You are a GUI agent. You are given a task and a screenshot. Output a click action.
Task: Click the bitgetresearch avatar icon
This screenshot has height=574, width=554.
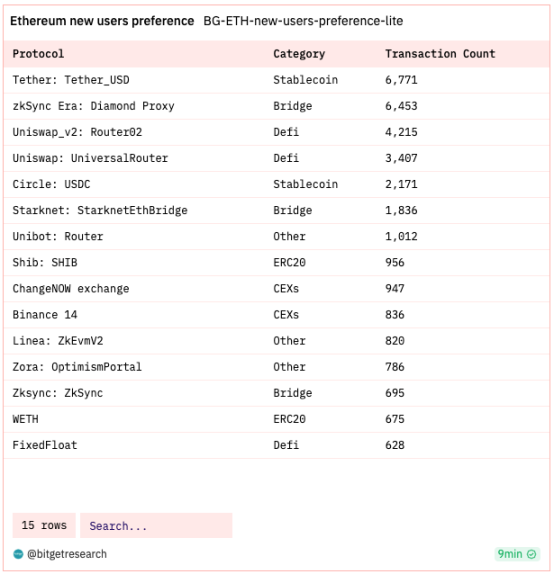point(18,554)
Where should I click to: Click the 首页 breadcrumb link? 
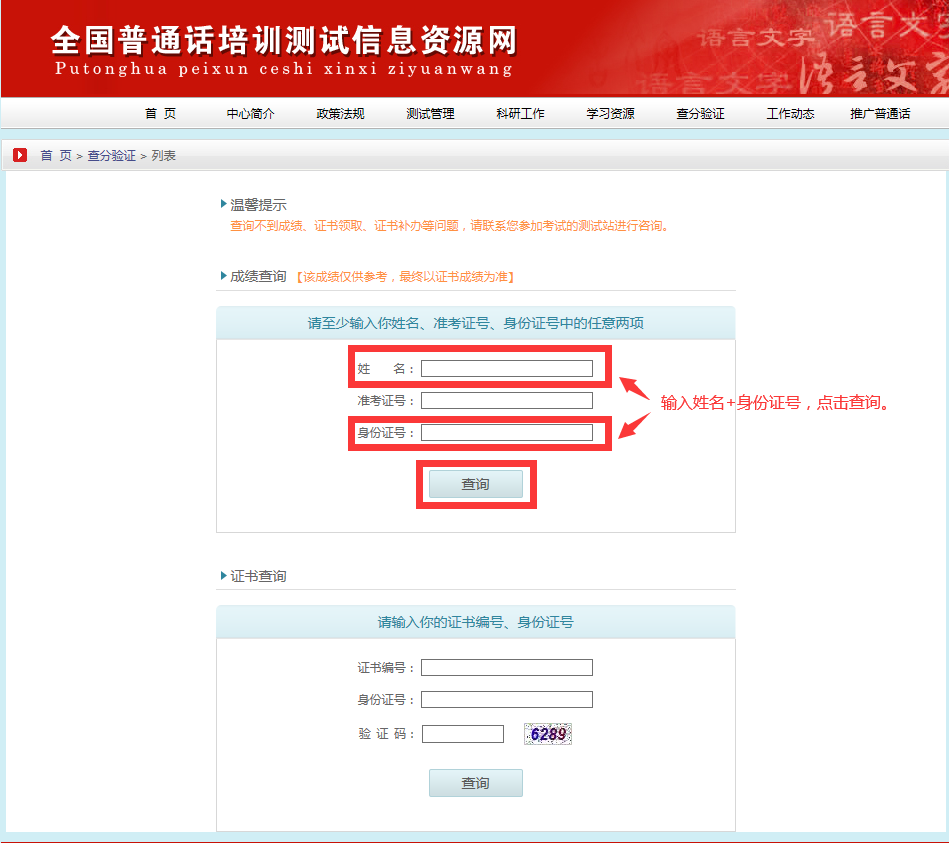56,156
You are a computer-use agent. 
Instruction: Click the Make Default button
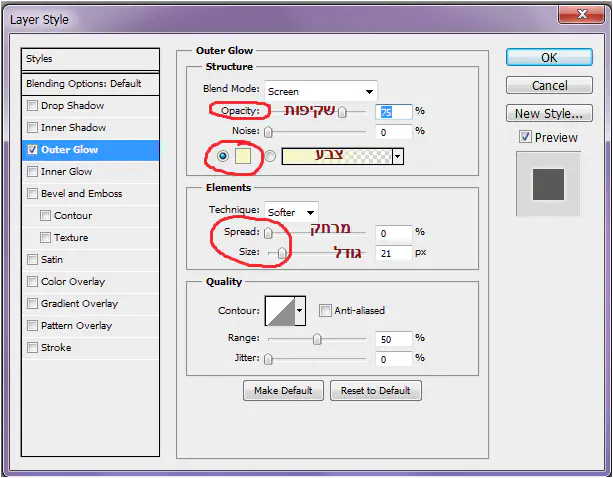click(283, 390)
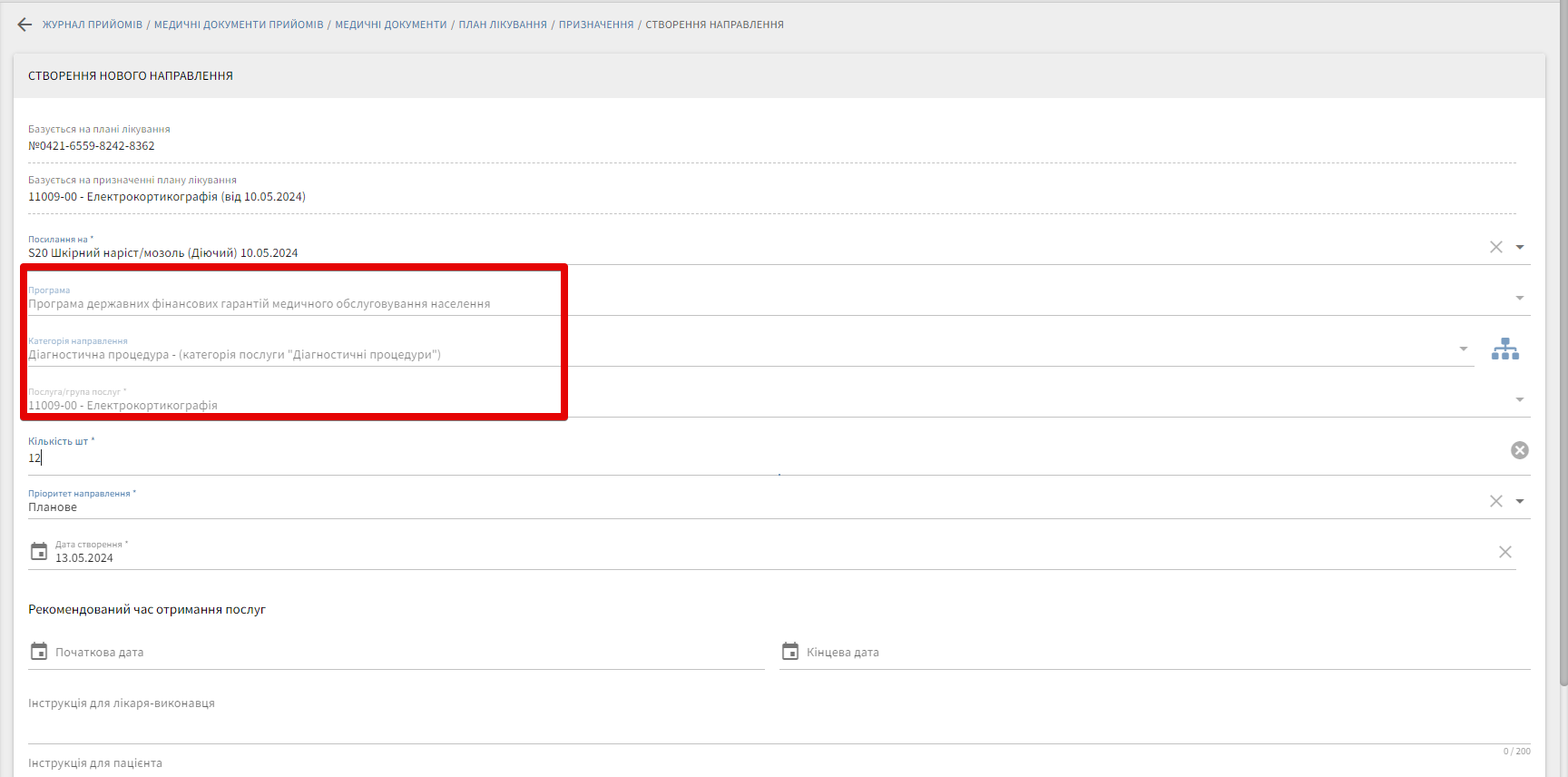Clear the Посилання на field value
1568x777 pixels.
tap(1495, 247)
■ ■ ■
● Problem requirements:
Output exactly and only the lines from the line containing "This screenshot has height=574, width=554." to the end of the entries, both included, and omit every picture.

● Solution:
This screenshot has height=574, width=554.
point(18,554)
Where should I click to: Click the 首页 breadcrumb link? 
56,156
You are a computer-use agent. 
Instruction: Click the Make Default button
click(283, 390)
Clear the Посилання на field value
1568x777 pixels.
tap(1495, 247)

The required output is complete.